_Provided information_.
········

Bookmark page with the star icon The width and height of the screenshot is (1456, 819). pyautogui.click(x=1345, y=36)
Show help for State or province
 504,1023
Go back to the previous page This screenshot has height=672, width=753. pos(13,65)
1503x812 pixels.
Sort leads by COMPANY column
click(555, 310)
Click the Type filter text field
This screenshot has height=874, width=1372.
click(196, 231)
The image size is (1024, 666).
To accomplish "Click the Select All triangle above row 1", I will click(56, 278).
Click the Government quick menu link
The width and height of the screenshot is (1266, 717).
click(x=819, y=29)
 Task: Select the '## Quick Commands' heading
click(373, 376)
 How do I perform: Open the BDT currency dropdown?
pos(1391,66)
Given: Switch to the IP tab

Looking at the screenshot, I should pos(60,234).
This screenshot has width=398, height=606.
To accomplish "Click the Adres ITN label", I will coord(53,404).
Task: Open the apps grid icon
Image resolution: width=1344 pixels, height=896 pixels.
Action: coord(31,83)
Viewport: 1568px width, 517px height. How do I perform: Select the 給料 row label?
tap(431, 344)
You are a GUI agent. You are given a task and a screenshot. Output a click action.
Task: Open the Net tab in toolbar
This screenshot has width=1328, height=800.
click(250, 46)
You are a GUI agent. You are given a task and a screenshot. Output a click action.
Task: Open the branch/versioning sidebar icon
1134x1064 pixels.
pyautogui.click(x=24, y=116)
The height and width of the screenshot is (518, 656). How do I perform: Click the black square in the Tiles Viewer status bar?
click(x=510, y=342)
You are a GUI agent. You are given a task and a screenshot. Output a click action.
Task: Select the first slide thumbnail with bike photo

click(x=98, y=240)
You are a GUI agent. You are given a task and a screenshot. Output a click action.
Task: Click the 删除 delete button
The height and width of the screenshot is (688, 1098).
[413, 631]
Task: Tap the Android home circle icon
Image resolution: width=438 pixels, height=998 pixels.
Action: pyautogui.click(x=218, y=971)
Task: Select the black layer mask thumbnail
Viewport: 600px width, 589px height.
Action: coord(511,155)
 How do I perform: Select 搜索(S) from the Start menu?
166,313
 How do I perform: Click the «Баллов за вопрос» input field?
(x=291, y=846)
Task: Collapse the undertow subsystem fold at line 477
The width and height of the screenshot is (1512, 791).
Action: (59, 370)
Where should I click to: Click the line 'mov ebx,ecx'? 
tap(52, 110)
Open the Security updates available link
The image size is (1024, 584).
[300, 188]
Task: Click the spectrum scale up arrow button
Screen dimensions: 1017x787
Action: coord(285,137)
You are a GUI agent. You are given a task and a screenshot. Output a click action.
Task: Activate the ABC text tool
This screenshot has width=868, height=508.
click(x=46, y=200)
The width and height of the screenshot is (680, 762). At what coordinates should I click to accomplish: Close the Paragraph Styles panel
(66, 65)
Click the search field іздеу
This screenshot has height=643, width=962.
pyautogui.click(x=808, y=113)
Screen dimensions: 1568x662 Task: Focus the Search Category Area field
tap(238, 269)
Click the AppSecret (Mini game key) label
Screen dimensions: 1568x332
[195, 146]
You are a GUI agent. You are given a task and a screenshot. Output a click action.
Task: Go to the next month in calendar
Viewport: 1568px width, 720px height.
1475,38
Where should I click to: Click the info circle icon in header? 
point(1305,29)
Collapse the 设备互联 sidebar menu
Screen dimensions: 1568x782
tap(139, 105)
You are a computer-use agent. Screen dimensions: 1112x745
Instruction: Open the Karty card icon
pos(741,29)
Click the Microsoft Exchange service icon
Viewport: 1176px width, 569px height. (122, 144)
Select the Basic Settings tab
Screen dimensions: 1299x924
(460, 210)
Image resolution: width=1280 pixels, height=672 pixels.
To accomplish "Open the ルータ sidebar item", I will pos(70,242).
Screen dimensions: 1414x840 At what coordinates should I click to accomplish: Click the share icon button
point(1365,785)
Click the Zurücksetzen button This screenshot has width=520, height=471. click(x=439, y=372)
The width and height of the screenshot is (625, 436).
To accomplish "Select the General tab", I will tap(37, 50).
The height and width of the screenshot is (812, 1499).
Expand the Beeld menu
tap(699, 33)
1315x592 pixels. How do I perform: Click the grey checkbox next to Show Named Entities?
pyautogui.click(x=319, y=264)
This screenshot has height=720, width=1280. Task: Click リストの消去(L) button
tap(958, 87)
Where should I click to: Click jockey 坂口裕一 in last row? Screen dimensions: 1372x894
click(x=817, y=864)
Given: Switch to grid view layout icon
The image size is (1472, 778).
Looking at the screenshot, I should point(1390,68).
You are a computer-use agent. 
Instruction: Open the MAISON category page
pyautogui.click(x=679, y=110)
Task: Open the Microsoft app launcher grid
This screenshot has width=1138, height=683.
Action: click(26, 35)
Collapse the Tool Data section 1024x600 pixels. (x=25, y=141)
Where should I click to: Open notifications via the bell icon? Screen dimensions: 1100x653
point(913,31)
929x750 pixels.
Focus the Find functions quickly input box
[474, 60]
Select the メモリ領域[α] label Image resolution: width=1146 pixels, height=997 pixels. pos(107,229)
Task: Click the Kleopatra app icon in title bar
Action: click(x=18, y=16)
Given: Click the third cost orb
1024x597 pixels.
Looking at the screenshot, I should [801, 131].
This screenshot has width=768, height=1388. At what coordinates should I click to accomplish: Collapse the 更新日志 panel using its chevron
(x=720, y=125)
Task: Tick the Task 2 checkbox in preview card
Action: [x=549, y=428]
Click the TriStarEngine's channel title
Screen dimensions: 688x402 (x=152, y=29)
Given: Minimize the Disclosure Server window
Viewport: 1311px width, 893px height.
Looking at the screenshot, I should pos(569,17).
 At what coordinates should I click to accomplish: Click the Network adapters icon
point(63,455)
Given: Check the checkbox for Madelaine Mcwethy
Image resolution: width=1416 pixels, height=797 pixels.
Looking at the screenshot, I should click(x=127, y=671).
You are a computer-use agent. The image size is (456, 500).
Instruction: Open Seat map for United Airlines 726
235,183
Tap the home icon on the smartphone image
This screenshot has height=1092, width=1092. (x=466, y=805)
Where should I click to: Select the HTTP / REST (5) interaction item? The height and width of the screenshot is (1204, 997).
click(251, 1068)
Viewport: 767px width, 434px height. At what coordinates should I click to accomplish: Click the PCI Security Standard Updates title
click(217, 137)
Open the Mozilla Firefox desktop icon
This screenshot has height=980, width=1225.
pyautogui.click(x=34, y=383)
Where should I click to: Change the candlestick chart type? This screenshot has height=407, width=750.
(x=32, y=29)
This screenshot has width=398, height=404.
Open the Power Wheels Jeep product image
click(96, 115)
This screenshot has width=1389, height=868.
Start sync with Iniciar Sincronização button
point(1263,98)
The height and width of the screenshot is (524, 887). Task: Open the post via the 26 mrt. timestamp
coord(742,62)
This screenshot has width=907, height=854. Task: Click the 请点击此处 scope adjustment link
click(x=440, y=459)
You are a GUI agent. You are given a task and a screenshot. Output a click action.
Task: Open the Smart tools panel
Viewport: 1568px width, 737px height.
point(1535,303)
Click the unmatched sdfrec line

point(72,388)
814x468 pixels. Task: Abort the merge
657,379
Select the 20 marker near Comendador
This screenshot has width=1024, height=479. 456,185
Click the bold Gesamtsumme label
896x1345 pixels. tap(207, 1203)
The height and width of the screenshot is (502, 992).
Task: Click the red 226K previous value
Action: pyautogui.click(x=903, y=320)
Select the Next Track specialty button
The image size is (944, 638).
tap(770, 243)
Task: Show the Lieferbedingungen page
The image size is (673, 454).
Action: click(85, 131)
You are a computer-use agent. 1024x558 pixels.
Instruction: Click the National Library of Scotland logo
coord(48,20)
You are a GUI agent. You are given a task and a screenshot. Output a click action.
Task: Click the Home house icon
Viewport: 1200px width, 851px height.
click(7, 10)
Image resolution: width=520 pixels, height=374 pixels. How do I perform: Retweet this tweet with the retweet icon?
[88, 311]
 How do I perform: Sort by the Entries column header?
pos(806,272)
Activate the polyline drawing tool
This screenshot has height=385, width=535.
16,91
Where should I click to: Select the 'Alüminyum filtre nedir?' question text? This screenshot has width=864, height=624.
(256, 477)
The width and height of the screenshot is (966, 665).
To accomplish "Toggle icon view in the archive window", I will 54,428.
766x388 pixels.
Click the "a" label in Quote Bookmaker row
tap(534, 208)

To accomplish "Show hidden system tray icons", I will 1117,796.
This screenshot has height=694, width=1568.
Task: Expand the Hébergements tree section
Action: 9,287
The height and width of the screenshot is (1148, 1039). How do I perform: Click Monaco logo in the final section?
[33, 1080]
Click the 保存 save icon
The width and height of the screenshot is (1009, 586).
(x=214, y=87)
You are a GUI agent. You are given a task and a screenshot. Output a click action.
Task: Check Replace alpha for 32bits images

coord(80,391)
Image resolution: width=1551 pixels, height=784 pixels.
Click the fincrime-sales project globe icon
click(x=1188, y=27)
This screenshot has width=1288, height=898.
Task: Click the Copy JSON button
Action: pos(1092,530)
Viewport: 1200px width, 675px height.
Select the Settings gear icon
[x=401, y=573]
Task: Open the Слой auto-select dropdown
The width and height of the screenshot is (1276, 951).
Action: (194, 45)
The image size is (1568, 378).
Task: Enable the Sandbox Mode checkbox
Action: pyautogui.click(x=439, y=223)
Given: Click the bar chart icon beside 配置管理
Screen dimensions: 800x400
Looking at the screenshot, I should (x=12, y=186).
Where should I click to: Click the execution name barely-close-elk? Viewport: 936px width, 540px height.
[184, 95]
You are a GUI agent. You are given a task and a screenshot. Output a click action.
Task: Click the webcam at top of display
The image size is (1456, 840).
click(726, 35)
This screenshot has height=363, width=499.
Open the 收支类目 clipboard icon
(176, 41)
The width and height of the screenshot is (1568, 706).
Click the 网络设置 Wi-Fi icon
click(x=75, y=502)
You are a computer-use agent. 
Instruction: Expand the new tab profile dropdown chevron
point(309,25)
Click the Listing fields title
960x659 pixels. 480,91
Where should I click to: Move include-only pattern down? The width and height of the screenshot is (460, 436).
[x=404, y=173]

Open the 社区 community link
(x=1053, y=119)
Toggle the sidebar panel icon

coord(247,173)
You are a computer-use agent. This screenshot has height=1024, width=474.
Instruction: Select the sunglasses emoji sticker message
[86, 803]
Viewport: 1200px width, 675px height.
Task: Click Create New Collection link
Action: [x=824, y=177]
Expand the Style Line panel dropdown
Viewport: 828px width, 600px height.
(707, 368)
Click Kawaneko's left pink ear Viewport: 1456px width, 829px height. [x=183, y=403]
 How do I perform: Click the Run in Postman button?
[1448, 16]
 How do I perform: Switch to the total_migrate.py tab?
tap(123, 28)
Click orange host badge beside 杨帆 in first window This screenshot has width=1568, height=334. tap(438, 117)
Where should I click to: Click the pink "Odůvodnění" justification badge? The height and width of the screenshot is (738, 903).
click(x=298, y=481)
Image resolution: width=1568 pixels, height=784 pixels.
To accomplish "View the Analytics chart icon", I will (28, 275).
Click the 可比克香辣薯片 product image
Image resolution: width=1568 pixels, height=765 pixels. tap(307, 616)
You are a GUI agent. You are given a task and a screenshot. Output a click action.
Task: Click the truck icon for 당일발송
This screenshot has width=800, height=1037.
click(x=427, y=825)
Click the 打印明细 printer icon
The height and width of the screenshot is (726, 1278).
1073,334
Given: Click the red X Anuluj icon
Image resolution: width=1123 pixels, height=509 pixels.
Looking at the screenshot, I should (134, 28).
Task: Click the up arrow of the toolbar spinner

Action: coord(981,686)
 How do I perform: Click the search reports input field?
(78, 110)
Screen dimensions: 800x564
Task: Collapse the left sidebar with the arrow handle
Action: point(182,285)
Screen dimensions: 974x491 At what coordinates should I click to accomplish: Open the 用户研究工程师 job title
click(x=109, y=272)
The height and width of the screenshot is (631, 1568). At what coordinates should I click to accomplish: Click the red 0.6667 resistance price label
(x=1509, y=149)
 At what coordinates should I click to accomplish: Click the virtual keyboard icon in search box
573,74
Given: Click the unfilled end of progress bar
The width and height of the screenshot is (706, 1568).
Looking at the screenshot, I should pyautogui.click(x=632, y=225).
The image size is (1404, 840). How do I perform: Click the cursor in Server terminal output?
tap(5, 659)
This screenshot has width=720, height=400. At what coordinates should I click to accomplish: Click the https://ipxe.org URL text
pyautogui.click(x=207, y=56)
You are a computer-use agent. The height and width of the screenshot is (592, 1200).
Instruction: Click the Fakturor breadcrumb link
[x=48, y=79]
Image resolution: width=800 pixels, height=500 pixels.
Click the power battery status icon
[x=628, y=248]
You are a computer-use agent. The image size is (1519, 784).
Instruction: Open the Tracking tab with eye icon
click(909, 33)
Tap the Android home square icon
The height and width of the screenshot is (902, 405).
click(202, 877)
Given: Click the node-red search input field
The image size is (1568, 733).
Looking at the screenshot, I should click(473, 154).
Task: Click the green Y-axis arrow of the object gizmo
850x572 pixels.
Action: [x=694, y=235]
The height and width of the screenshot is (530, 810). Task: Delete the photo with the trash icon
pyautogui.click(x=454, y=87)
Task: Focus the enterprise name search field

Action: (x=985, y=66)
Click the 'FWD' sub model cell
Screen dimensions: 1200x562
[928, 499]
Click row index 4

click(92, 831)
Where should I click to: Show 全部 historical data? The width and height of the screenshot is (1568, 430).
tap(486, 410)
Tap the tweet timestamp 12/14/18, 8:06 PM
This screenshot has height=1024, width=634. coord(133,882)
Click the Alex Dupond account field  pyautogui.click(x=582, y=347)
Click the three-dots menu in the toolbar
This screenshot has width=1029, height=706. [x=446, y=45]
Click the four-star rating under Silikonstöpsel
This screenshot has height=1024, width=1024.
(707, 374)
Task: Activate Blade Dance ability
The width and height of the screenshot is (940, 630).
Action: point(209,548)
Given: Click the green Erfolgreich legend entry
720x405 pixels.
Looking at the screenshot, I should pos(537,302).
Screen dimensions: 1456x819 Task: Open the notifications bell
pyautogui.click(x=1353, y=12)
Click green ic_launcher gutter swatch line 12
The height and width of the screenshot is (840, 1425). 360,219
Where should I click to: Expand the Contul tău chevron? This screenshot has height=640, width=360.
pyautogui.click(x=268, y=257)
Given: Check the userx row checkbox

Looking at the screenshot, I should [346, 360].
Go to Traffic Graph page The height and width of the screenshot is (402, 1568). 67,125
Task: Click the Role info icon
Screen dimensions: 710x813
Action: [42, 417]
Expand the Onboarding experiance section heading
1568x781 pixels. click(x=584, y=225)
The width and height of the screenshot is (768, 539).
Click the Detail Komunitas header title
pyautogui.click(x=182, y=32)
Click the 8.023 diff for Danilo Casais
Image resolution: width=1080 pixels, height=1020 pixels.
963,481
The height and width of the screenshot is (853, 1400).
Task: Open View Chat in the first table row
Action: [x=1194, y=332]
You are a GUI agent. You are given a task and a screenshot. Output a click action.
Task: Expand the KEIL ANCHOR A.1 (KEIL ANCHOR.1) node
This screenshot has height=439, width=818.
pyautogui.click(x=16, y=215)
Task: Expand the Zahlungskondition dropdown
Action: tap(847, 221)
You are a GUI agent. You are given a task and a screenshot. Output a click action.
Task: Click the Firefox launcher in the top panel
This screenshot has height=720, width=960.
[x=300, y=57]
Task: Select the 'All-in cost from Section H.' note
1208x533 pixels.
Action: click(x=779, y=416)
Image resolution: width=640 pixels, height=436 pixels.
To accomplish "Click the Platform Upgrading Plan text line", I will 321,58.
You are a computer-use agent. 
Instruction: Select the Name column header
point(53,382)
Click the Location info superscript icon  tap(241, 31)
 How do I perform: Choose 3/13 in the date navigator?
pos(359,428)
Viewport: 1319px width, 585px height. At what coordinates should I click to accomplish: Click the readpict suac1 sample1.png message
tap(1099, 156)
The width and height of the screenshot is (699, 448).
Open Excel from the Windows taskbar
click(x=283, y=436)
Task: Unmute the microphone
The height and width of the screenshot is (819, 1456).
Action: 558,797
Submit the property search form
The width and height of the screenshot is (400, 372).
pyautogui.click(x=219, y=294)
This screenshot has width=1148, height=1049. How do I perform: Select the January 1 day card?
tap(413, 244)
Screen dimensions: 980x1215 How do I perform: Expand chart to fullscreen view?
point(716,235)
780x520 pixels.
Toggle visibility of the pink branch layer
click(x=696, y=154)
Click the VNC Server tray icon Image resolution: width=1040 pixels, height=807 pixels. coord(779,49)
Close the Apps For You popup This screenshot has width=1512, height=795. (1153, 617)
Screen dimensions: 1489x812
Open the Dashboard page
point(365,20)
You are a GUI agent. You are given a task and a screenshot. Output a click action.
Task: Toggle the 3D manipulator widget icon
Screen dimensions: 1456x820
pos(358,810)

········

Render the lines from the line containing "Given: Switch to the IP tab" up to and including the line containing "Action: coord(31,83)" as a two-column CSV with the headers instruction and action. Give one row per request, with the request's text and its answer each in a single quoted field and any line breaks replaced by spaces.

_Result of the exercise_.
instruction,action
"Given: Switch to the IP tab","Looking at the screenshot, I should pos(60,234)."
"This screenshot has width=398, height=606. To accomplish ""Click the Adres ITN label"",","I will coord(53,404)."
"Task: Open the apps grid icon Image resolution: width=1344 pixels, height=896 pixels.","Action: coord(31,83)"